**Exercise requirements**
Rewrite the lines below as a Markdown table with the columns "No." and "Line", giving each line its own numbered row and leaving out the blank lines.

**Supplied data**
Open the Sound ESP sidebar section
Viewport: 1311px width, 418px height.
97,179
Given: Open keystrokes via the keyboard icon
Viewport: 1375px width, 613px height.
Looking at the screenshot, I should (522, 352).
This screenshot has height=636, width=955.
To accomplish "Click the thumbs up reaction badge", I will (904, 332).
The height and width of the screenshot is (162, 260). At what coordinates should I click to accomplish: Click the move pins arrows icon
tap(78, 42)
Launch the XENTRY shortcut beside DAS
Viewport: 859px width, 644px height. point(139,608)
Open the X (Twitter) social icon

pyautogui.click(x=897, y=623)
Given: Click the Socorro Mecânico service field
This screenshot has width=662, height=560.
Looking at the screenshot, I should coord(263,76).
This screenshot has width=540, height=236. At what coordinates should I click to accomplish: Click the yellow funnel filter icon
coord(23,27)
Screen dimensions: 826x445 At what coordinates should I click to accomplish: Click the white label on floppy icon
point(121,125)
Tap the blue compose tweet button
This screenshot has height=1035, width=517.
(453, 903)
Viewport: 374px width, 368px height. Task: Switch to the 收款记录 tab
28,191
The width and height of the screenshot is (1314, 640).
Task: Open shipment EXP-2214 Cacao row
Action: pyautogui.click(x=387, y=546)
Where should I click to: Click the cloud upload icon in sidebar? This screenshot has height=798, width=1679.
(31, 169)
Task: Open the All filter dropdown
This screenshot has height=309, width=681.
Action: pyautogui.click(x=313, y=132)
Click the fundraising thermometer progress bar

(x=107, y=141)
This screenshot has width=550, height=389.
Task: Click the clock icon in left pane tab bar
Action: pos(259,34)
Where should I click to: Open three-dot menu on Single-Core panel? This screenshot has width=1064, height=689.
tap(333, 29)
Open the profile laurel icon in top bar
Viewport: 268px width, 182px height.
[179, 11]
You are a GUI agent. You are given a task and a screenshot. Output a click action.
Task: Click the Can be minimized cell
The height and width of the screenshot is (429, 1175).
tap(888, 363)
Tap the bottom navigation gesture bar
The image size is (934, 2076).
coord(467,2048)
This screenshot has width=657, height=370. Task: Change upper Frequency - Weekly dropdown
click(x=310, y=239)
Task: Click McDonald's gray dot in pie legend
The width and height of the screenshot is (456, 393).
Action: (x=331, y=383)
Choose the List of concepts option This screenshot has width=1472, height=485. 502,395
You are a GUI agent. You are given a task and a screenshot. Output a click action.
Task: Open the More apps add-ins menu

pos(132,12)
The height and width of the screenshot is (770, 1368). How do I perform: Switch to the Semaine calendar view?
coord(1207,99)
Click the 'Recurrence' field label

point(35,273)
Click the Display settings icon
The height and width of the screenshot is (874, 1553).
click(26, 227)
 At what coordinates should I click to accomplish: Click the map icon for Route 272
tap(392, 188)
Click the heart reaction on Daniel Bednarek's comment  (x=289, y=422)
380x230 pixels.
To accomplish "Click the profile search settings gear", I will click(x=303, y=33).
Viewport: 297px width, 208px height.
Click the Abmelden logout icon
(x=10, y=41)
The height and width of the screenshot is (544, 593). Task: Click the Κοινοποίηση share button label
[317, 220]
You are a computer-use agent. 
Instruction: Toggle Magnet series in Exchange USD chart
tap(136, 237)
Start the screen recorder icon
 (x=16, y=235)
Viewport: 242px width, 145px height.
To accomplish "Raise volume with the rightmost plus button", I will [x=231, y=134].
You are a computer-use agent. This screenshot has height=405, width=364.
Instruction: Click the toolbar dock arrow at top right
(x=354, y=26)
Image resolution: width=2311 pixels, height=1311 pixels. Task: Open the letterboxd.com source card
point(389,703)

**Answer to this task**
| No. | Line |
|---|---|
| 1 | Open the Sound ESP sidebar section |
| 2 | Viewport: 1311px width, 418px height. |
| 3 | 97,179 |
| 4 | Given: Open keystrokes via the keyboard icon |
| 5 | Viewport: 1375px width, 613px height. |
| 6 | Looking at the screenshot, I should (522, 352). |
| 7 | This screenshot has height=636, width=955. |
| 8 | To accomplish "Click the thumbs up reaction badge", I will (904, 332). |
| 9 | The height and width of the screenshot is (162, 260). At what coordinates should I click to accomplish: Click the move pins arrows icon |
| 10 | tap(78, 42) |
| 11 | Launch the XENTRY shortcut beside DAS |
| 12 | Viewport: 859px width, 644px height. point(139,608) |
| 13 | Open the X (Twitter) social icon |
| 14 | pyautogui.click(x=897, y=623) |
| 15 | Given: Click the Socorro Mecânico service field |
| 16 | This screenshot has width=662, height=560. |
| 17 | Looking at the screenshot, I should coord(263,76). |
| 18 | This screenshot has width=540, height=236. At what coordinates should I click to accomplish: Click the yellow funnel filter icon |
| 19 | coord(23,27) |
| 20 | Screen dimensions: 826x445 At what coordinates should I click to accomplish: Click the white label on floppy icon |
| 21 | point(121,125) |
| 22 | Tap the blue compose tweet button |
| 23 | This screenshot has height=1035, width=517. |
| 24 | (453, 903) |
| 25 | Viewport: 374px width, 368px height. Task: Switch to the 收款记录 tab |
| 26 | 28,191 |
| 27 | The width and height of the screenshot is (1314, 640). |
| 28 | Task: Open shipment EXP-2214 Cacao row |
| 29 | Action: pyautogui.click(x=387, y=546) |
| 30 | Where should I click to: Click the cloud upload icon in sidebar? This screenshot has height=798, width=1679. |
| 31 | (31, 169) |
| 32 | Task: Open the All filter dropdown |
| 33 | This screenshot has height=309, width=681. |
| 34 | Action: pyautogui.click(x=313, y=132) |
| 35 | Click the fundraising thermometer progress bar |
| 36 | (x=107, y=141) |
| 37 | This screenshot has width=550, height=389. |
| 38 | Task: Click the clock icon in left pane tab bar |
| 39 | Action: pos(259,34) |
| 40 | Where should I click to: Open three-dot menu on Single-Core panel? This screenshot has width=1064, height=689. |
| 41 | tap(333, 29) |
| 42 | Open the profile laurel icon in top bar |
| 43 | Viewport: 268px width, 182px height. |
| 44 | [179, 11] |
| 45 | You are a GUI agent. You are given a task and a screenshot. Output a click action. |
| 46 | Task: Click the Can be minimized cell |
| 47 | The height and width of the screenshot is (429, 1175). |
| 48 | tap(888, 363) |
| 49 | Tap the bottom navigation gesture bar |
| 50 | The image size is (934, 2076). |
| 51 | coord(467,2048) |
| 52 | This screenshot has width=657, height=370. Task: Change upper Frequency - Weekly dropdown |
| 53 | click(x=310, y=239) |
| 54 | Task: Click McDonald's gray dot in pie legend |
| 55 | The width and height of the screenshot is (456, 393). |
| 56 | Action: (x=331, y=383) |
| 57 | Choose the List of concepts option This screenshot has width=1472, height=485. 502,395 |
| 58 | You are a GUI agent. You are given a task and a screenshot. Output a click action. |
| 59 | Task: Open the More apps add-ins menu |
| 60 | pos(132,12) |
| 61 | The height and width of the screenshot is (770, 1368). How do I perform: Switch to the Semaine calendar view? |
| 62 | coord(1207,99) |
| 63 | Click the 'Recurrence' field label |
| 64 | point(35,273) |
| 65 | Click the Display settings icon |
| 66 | The height and width of the screenshot is (874, 1553). |
| 67 | click(26, 227) |
| 68 |  At what coordinates should I click to accomplish: Click the map icon for Route 272 |
| 69 | tap(392, 188) |
| 70 | Click the heart reaction on Daniel Bednarek's comment  (x=289, y=422) |
| 71 | 380x230 pixels. |
| 72 | To accomplish "Click the profile search settings gear", I will click(x=303, y=33). |
| 73 | Viewport: 297px width, 208px height. |
| 74 | Click the Abmelden logout icon |
| 75 | (x=10, y=41) |
| 76 | The height and width of the screenshot is (544, 593). Task: Click the Κοινοποίηση share button label |
| 77 | [317, 220] |
| 78 | You are a computer-use agent.  |
| 79 | Instruction: Toggle Magnet series in Exchange USD chart |
| 80 | tap(136, 237) |
| 81 | Start the screen recorder icon |
| 82 |  (x=16, y=235) |
| 83 | Viewport: 242px width, 145px height. |
| 84 | To accomplish "Raise volume with the rightmost plus button", I will [x=231, y=134]. |
| 85 | You are a computer-use agent. This screenshot has height=405, width=364. |
| 86 | Instruction: Click the toolbar dock arrow at top right |
| 87 | (x=354, y=26) |
| 88 | Image resolution: width=2311 pixels, height=1311 pixels. Task: Open the letterboxd.com source card |
| 89 | point(389,703) |